◆ **WHAT THE TASK ASKS**: Reproduce verbatim the lines from the one containing "The image size is (1200, 581)." up to and including the one containing "click(x=556, y=814)", and nothing else.

◆ **LISTED RECORDS**:
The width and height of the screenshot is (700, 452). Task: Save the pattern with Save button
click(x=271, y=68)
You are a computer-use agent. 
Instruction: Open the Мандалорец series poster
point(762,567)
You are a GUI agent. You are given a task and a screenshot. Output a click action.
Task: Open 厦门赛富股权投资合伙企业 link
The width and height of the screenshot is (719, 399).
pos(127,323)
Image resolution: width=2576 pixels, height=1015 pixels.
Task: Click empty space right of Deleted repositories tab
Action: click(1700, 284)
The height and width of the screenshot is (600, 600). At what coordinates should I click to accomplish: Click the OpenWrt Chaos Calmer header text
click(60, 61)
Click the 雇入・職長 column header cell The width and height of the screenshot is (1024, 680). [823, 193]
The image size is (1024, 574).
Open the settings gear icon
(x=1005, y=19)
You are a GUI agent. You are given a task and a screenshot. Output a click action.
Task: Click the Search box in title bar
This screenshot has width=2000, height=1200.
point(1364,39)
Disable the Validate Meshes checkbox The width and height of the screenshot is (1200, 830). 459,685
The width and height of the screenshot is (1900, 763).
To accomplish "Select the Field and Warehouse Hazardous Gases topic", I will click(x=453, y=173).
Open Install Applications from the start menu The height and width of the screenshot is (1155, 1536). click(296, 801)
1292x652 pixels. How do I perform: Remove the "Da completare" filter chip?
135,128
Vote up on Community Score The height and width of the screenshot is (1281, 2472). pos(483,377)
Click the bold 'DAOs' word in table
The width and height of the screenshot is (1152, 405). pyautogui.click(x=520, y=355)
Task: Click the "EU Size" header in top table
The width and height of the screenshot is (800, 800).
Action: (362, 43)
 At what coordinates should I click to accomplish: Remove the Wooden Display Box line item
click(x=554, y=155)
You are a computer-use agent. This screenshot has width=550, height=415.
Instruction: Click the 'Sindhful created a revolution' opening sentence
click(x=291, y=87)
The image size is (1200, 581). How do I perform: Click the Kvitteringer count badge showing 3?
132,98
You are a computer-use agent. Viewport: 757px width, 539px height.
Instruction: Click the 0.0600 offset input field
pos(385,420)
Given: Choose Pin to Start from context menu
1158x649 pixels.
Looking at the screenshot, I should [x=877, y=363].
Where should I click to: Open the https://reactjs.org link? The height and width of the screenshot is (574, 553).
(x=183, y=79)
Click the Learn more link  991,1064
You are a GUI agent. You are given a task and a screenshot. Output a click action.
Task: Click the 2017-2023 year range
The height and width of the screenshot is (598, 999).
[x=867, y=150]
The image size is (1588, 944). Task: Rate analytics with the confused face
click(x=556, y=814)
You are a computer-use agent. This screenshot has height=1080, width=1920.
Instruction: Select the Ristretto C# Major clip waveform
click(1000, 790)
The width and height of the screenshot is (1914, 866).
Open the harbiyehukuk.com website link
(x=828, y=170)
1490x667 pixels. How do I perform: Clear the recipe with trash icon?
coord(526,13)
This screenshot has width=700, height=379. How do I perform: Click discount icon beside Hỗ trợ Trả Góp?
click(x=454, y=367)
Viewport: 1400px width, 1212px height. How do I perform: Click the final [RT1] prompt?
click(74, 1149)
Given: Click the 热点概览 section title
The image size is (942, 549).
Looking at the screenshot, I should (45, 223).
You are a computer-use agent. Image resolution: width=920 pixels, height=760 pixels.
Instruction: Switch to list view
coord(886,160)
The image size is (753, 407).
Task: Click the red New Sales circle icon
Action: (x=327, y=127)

◆ **TASK RESULT**:
The image size is (1200, 581). How do I perform: Click the Kvitteringer count badge showing 3?
132,98
You are a computer-use agent. Viewport: 757px width, 539px height.
Instruction: Click the 0.0600 offset input field
pos(385,420)
Given: Choose Pin to Start from context menu
1158x649 pixels.
Looking at the screenshot, I should [x=877, y=363].
Where should I click to: Open the https://reactjs.org link? The height and width of the screenshot is (574, 553).
(x=183, y=79)
Click the Learn more link  991,1064
You are a GUI agent. You are given a task and a screenshot. Output a click action.
Task: Click the 2017-2023 year range
The height and width of the screenshot is (598, 999).
[x=867, y=150]
The image size is (1588, 944). Task: Rate analytics with the confused face
click(x=556, y=814)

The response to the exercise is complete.